The Bush administration has also asked the Lebanese government to hand Mugniyeh over, for his alleged role in the 1985 hijacking of TWA 847 and the murder of Robert Stethem. The Beirut authorities have been unwilling or unable to detain and deliver Mugniyeh.

The slow progress of the AMIA and embassy bombing cases, and the alleged involvement of police officers and soldiers in those crimes, have prompted many an allegation of corruption and anti-Semitism against the Argentine government, particularly against the former administration headed by Carlos Menem, who is of Syrian descent. Menem, who is presently bogged down in an arms smuggling scandal that arose during his administration, has always denied wrongdoing and that he harbors any prejudices against Jews.

Here in Panama, not only is there no clamor for justice from the Jewish community as there is from its Argentine counterpart, there are no allegations that anti-Semitism is behind the governments failure to conduct a serious investigation of the ALAS bombing.

One reason for that may be that the ones who might have reason to make that sort of a charge would prefer to avoid re-opening an old wound.
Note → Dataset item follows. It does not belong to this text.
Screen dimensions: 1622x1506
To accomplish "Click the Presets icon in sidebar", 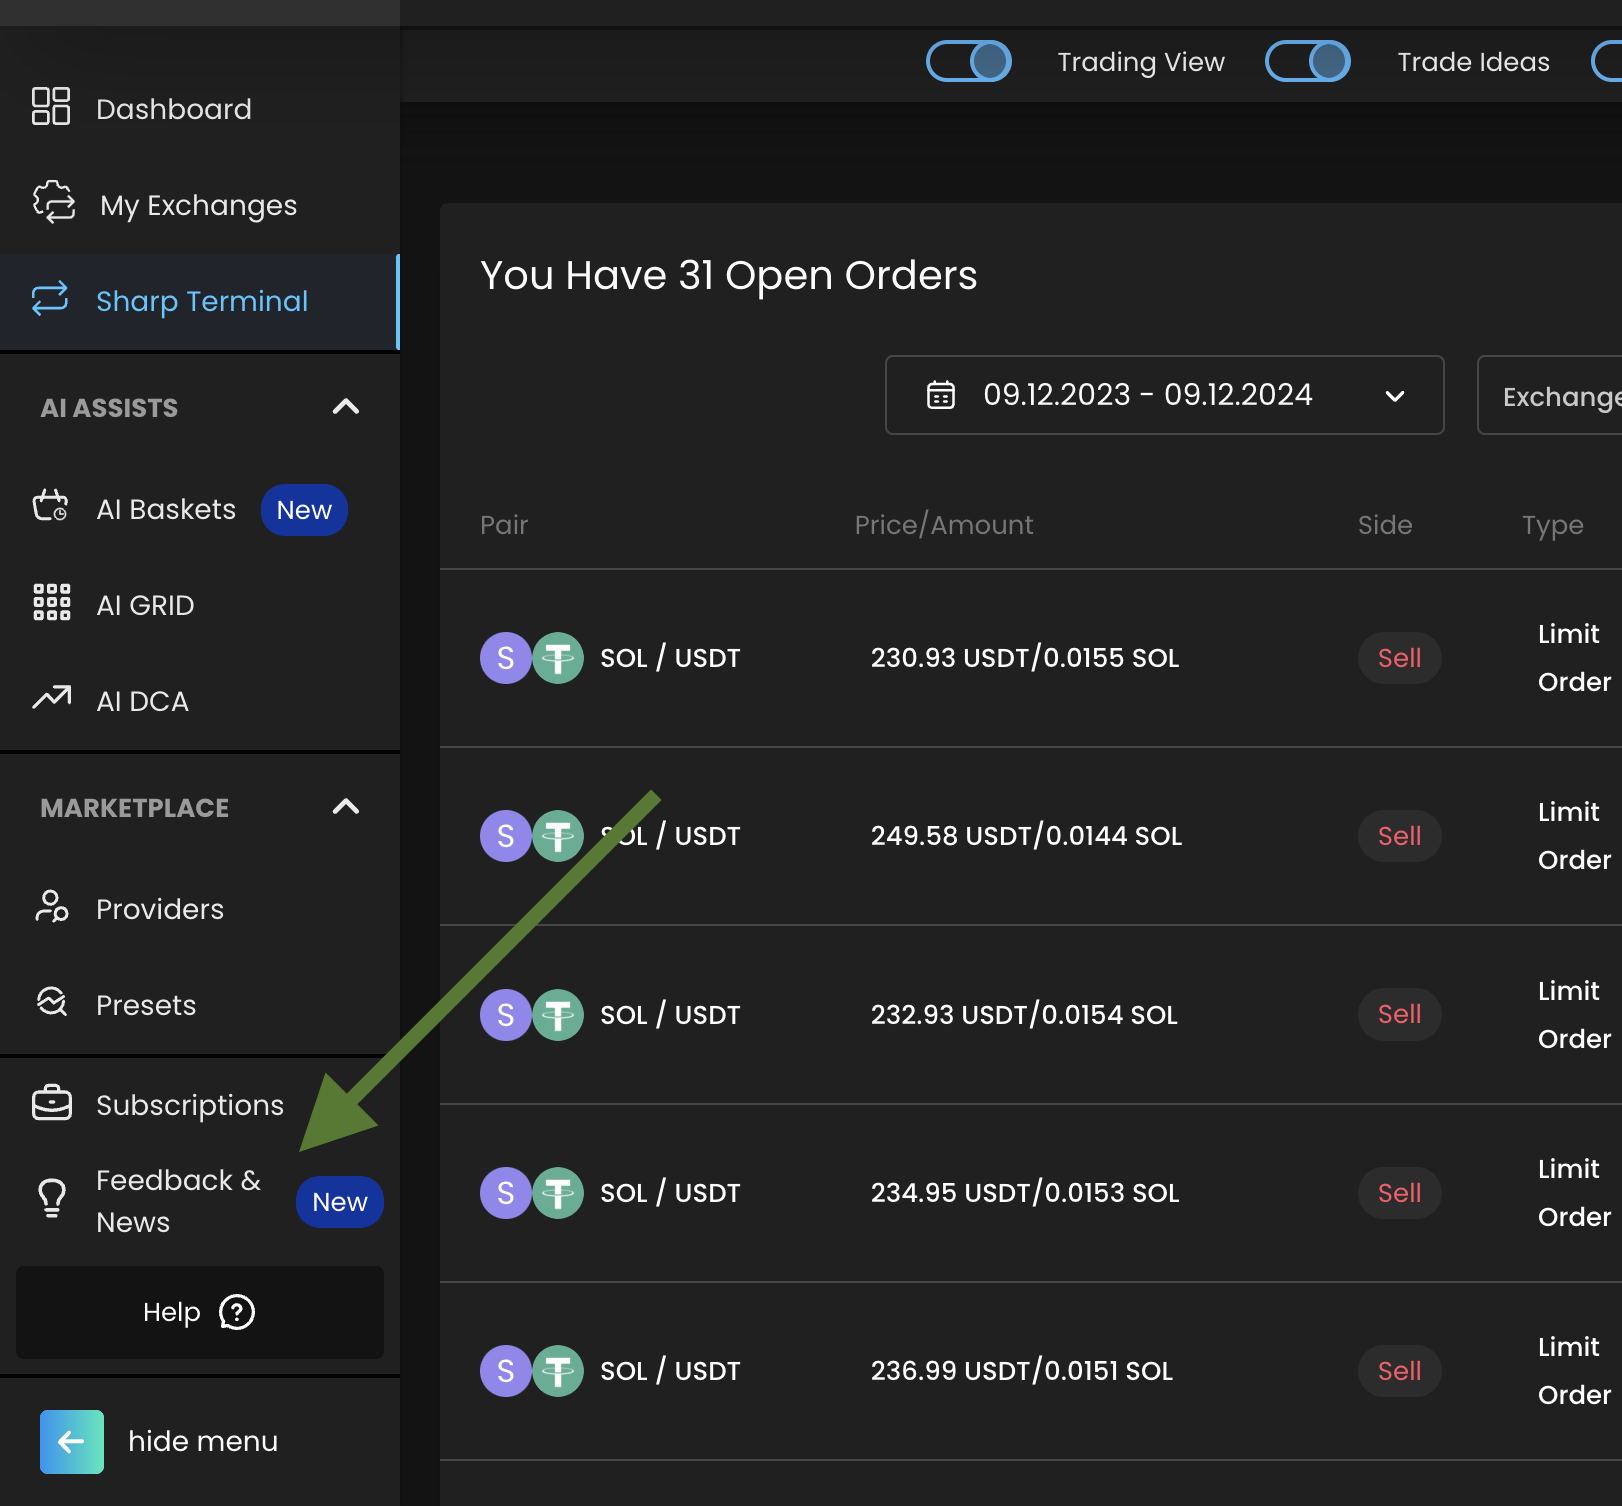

However, another factor surely must be the amiable relationship between Panamas Jewish and Arab communities, within the Colon Free Zone and elsewhere.

Last year, the presidency of the Colon Free Zone Users Association, the group that represents the areas merchants, passed amicably from Nidal Waked to Shlomo Dayan. Jews and Arabs, some of the latter Israeli citizens, have been complementary pillars of the Free Zone establishment since its inception. Arabs and Sephardic Jews share the communal experience of having their Panamanian citizenship taken away during the first Arnulfo Arias administration. Zionism and the cause of Palestinian statehood both have their advocates here, but that has not caused significant tensions between Panamas Jewish and Arab communities.

It has sometimes even been suggested, not totally facetiously, that a good way to resolve the central dispute in the Middle East would be to submit it to the arbitration of the Free Zones Jewish and Arab business leaders.

Beside all of that, the bomb that went off in Mr. Jafar’s hands was not carried by a member of Panama’s Arab community. That package of death may have come from the international drug trafficking underworld, from a Lebanon-based Shiite fringe, or from Osama bin Laden’s Sunni fanatics. All governmental proclamations of Panama’s commitment to the fight against international terrorism notwithstanding, we are unlikely to ever know.